Most young people hurt in fights have been fighting with someone they know. Teach your child how to resolve problems without fighting. Your example is the best way for your child to learn this.
Let your teen know that it is more important to know how to walk away from a fight than how to win one, and that it is possible to stand up for yourself without fighting.
If your teen gets into a fight
Often teenagers who get into a fight are just in the wrong place at the wrong time. Sometimes fighting is the only choice they know.
Talk about what happened:
Find out what caused the fight. This helps avoid future fights. Did it start with an argument? An insult? Was it revenge? Did it result from being robbed? Getting jumped?
Listen to the whole story. Try not to interrupt, scold, judge, or problem solve. Just listen.
Being hurt in a fight can be scary and embarrassing. It's important to pay attention to your teen's feelings.
Find out if the fight is over:
Help resolve the problem. “Are you still afraid? Are you thinking of getting even?

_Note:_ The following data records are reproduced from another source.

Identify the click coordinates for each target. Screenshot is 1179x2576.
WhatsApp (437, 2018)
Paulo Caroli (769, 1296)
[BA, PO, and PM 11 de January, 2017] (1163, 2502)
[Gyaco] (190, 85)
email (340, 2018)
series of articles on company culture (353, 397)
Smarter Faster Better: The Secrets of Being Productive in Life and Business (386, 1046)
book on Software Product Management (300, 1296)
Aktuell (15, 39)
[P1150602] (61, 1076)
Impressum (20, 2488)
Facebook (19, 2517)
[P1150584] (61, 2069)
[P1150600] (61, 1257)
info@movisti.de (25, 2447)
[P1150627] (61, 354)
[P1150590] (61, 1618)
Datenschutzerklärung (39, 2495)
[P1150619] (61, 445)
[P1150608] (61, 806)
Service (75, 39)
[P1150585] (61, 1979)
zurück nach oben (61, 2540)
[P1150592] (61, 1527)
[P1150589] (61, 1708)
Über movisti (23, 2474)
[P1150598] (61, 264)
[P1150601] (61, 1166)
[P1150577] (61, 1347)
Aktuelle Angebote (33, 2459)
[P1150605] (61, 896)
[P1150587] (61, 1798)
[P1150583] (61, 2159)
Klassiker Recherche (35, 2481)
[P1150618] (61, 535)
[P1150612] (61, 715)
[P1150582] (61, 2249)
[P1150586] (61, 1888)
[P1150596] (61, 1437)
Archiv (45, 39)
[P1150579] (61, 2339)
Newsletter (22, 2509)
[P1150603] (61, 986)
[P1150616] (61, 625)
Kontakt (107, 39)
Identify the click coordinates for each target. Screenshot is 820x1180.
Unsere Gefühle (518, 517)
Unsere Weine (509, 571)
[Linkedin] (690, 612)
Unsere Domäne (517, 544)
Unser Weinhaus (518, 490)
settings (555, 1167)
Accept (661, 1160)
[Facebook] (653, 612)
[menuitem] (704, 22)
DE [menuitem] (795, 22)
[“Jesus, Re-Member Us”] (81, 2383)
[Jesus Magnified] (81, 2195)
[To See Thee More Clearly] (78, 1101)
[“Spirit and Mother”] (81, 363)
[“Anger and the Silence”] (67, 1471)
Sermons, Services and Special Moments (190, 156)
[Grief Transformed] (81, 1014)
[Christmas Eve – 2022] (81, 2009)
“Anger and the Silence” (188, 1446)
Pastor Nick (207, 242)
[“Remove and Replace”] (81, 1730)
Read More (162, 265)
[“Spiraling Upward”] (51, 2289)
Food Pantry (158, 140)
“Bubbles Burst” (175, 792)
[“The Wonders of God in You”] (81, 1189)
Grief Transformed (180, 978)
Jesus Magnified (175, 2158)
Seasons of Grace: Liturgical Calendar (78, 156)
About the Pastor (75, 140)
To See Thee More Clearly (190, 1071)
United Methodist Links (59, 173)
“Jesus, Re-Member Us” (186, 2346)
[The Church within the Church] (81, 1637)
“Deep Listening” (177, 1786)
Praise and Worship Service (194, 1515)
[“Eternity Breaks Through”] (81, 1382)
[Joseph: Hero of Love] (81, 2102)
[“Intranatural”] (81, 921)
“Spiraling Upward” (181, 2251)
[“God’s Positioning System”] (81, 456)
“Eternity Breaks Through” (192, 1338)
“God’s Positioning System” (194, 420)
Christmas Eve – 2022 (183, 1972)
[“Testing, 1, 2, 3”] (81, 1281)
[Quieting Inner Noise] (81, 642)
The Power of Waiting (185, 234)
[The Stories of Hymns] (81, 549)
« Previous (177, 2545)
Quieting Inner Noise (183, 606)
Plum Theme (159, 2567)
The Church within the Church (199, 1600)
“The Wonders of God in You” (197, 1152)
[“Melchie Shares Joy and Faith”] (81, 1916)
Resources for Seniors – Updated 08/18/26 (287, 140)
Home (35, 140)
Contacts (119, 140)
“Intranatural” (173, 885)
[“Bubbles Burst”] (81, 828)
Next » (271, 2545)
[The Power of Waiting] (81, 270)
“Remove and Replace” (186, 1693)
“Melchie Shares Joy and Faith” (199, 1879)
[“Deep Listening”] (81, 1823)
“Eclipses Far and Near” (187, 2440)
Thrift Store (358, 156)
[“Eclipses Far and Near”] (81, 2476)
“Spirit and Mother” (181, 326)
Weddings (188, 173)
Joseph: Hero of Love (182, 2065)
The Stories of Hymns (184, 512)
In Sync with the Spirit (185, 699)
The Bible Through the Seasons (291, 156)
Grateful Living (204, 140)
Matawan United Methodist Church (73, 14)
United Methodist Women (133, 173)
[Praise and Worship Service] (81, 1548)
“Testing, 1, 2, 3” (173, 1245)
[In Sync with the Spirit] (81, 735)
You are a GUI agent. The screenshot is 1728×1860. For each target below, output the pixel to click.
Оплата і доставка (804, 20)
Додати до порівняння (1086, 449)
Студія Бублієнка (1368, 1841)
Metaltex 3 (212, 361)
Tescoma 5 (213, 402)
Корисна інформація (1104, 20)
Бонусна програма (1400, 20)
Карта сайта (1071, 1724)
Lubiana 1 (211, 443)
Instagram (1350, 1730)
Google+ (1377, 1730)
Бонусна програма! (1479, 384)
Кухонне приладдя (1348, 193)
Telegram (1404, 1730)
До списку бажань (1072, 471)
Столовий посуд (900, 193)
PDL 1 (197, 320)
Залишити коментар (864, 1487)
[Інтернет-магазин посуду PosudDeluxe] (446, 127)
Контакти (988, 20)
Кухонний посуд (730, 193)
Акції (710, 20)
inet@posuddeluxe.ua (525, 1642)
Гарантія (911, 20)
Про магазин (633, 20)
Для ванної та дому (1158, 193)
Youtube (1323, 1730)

Do you think the other person is looking for revenge?”
Involve your teen in finding a solution. “What else could you have done besides fight? Is there someone else who can help you and _____ find a solution to this problem?”
Develop a safety plan for the future:
Change routes to avoid known threats. “Is there another way that you can get home? Can you leave home or school at a different time? Try not to travel alone.”
Guard against robbery. “Always know what's going on around you, especially if you are wearing new clothes or flashy jewelry. It may be better to just hand it over. Things can be replaced; you can't.”
Seek a safe place when being followed. “Walk or run into a store, police or fire station, or any other public building. Tell them it's an emergency and ask to use the phone to call for a ride. Or, go to a friend's home and get inside quickly.”
When your teen may need help
Your teen may need help if you notice any of the following warning signs:
Not talking, or a change in communication style
Feeling down most of the time—losing interest in friends or activities
Change in school performance, skipping school, or maybe even dropping out
Trouble with the law
If you or your teenager needs help, please contact your pediatrician.
The information contained in this publication should not be used as a substitute for the medical care and advice of your pediatrician. There may be variations in treatment that your pediatrician may recommend based on individual facts and circumstances.